Records for locating words and elements:
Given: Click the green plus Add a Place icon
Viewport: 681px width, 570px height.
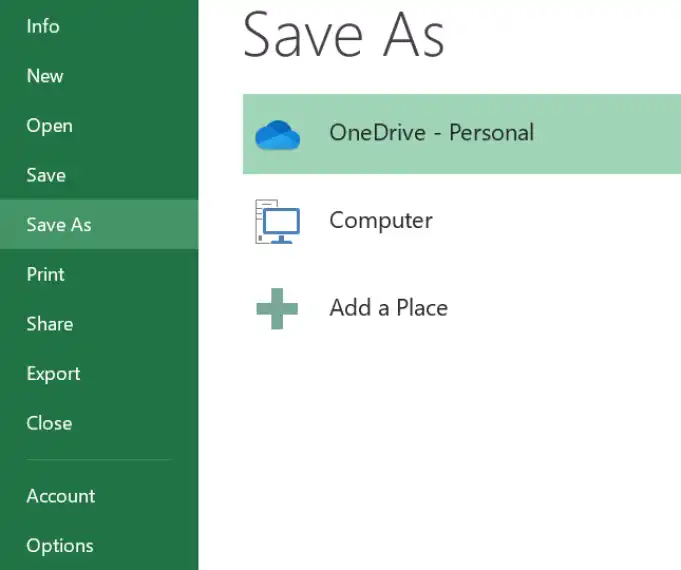Looking at the screenshot, I should click(x=277, y=309).
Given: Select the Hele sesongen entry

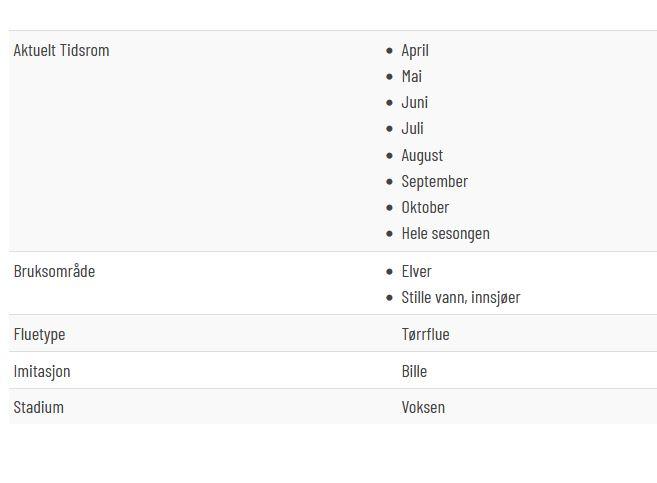Looking at the screenshot, I should (x=445, y=234).
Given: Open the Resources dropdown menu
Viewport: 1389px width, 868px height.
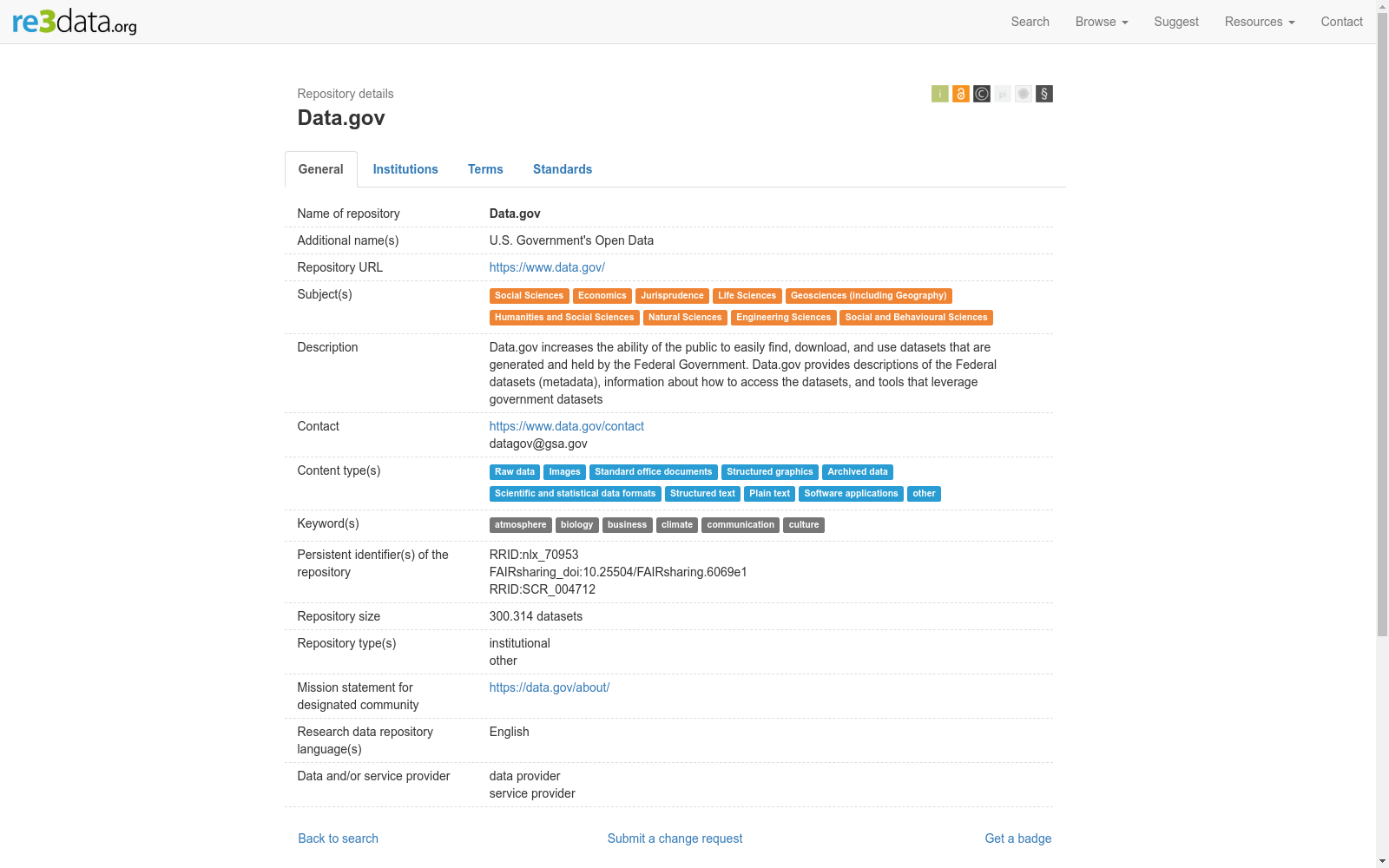Looking at the screenshot, I should [1259, 22].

→ **Given task**
Rewrite the records above, replacing every "Given" with "Instruction" and leaving everything else as it is. Omit the pictures from your answer.

→ **Response to this exercise**
Instruction: Click the green plus Add a Place icon
Viewport: 681px width, 570px height.
Looking at the screenshot, I should click(x=277, y=309).
Instruction: Select the Hele sesongen entry

Looking at the screenshot, I should (x=445, y=234).
Instruction: Open the Resources dropdown menu
Viewport: 1389px width, 868px height.
Looking at the screenshot, I should [1259, 22].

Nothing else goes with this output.